**Source**:
=======

Posted on November 8, 2008 at 5:47 pm

Slate’s Dana Stevens has a lovely essay on “Why I love the melancholy Peanuts holiday specials,” in honor of a new holiday collection dvd set.

Those specials–at least the big three: the Halloween, Thanksgiving, and Christmas shows that were recently released in a “deluxe holiday collection” by Warner Bros.–have a mood unlike any animated film for children made before or since. For one thing, they’re really, really slow–slow not just by our ADD-addled contemporary standards but also next to the programming of their own time. Just compare the meandering pace of A Charlie Brown Christmas
(in which Charlie tries, and fails, to direct a single rehearsal of a Christmas play) with the generation-spanning epic crammed into Rudolph the Red-Nosed Reindeer
(1964). But what really sets the Peanuts specials apart is their sadness. Even digitally remastered, with the background colors restored to their original vivid crispness, the Peanuts holiday specials have a faded quality, like artifacts from a lost civilization. As Linus observes of the wan, drooping pine sprig Charlie Brown eventually rescues from a huge lot of pink aluminum Christmas trees, “This doesn’t seem to fit the modern spirit.”

=======

**Listing**:
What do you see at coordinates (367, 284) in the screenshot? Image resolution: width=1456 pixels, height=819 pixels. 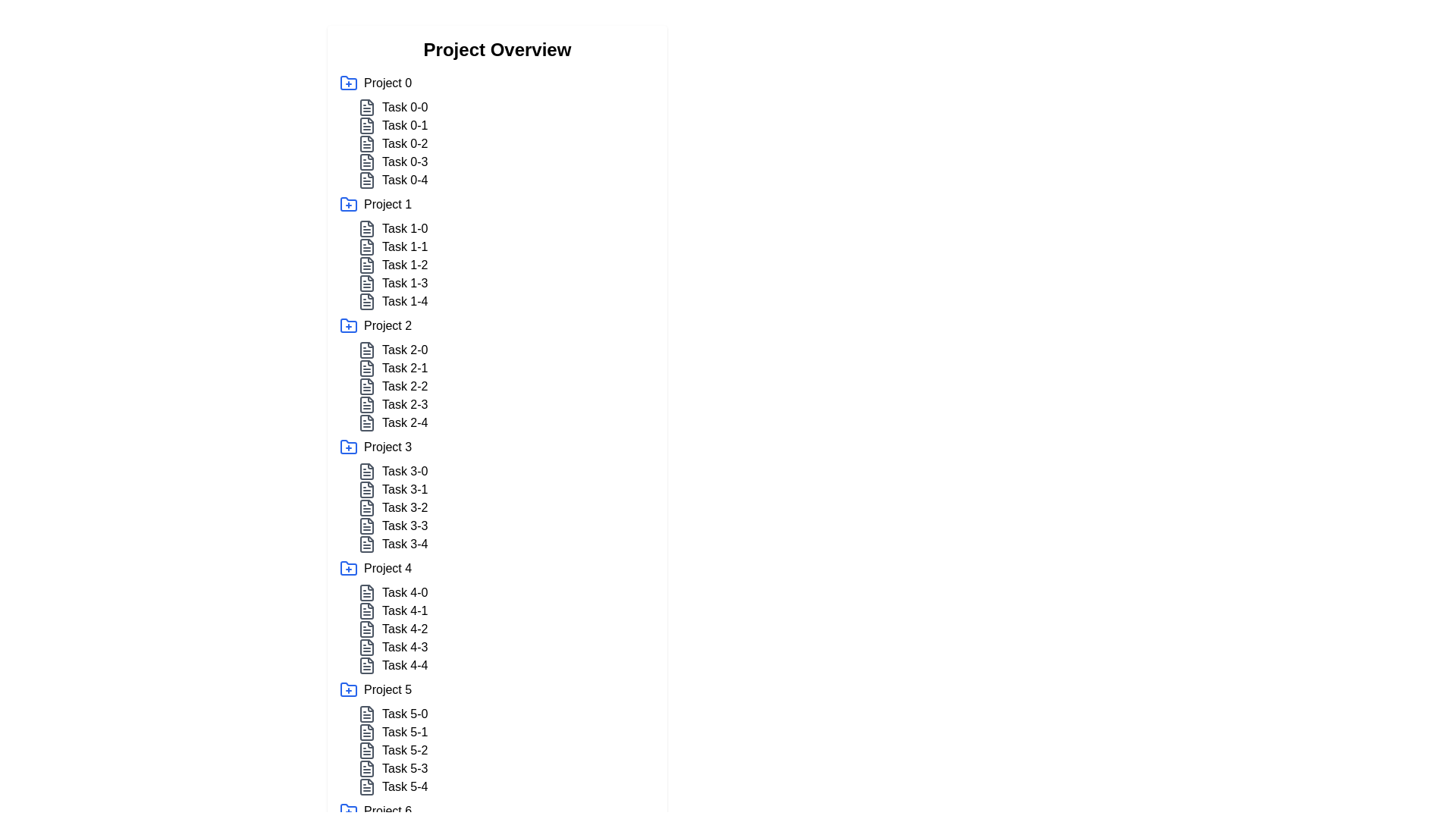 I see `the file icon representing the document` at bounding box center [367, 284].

=======

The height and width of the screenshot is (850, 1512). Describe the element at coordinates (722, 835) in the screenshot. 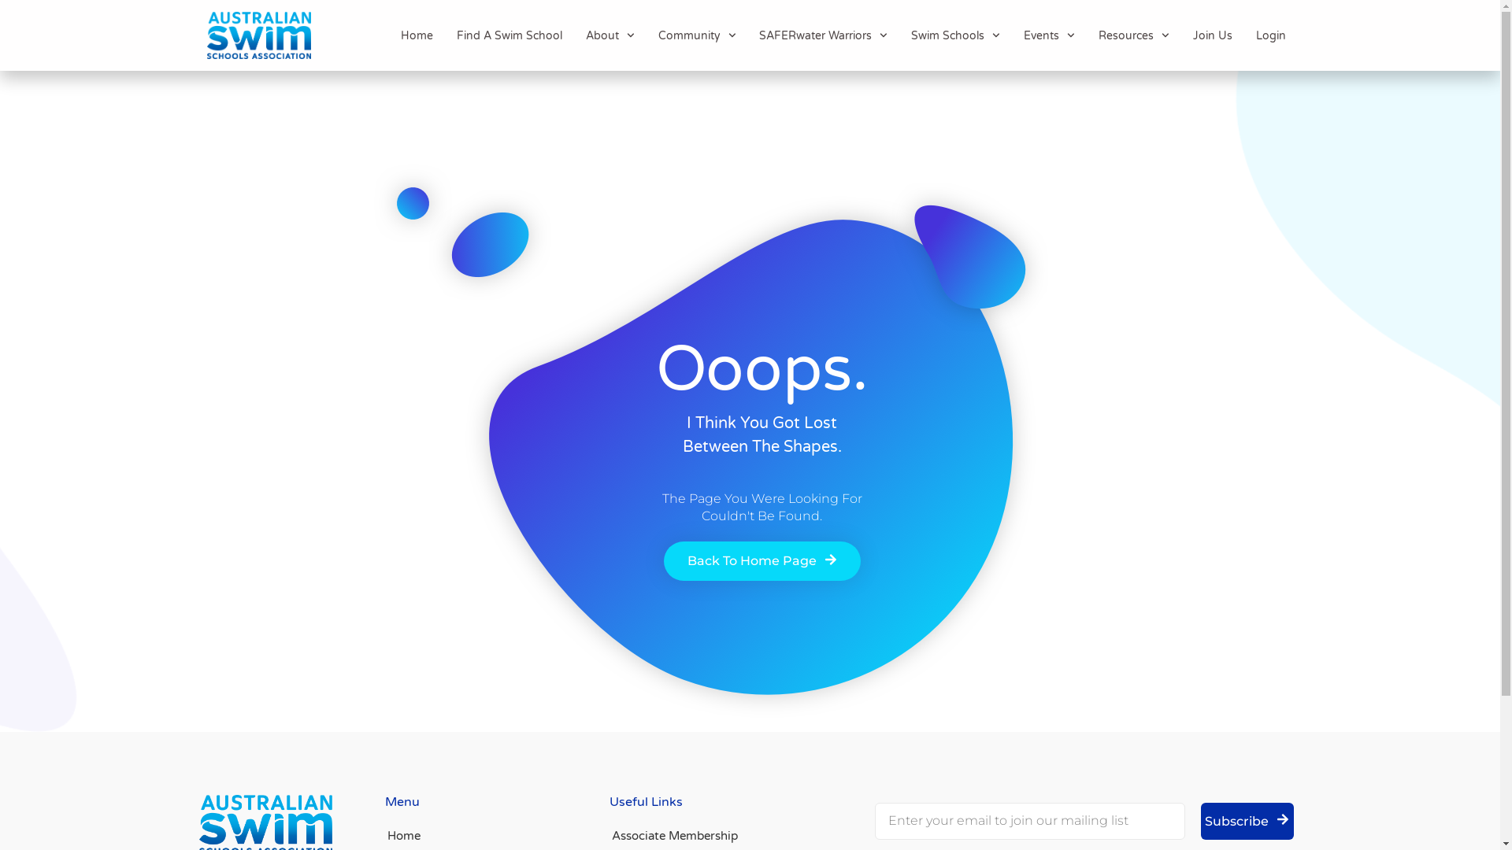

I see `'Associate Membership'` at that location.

=======

**Task objective**: Carry on the post about the Peanuts holiday specials, starting right after its last sentence.

**Written answer**:
My favorite is this beautiful scene with the children skating to the bittersweet music of Vince Guaraldi.

Stevens talks about the insights from the extras on the new DVD set, which reveal that it was Schultz who insisted that there be no laugh track and that real children provide the voices. But the highlight of the piece is her lyrical descriptions of what made those early specials so, well, special.

Here I could write an epic poem detailing the multiple felicities of the Peanuts specials: the van Gogh-esque night sky that dwarfs Linus and Sally as they wait in the pumpkin patch for the Great Pumpkin, Linus’ stirring reading from the Gospel of Luke at the end of A Charlie Brown Christmas, the impossibly hip “Little Birdie” song that plays in the background as Snoopy and Woodstock prep for their Thanksgiving feast.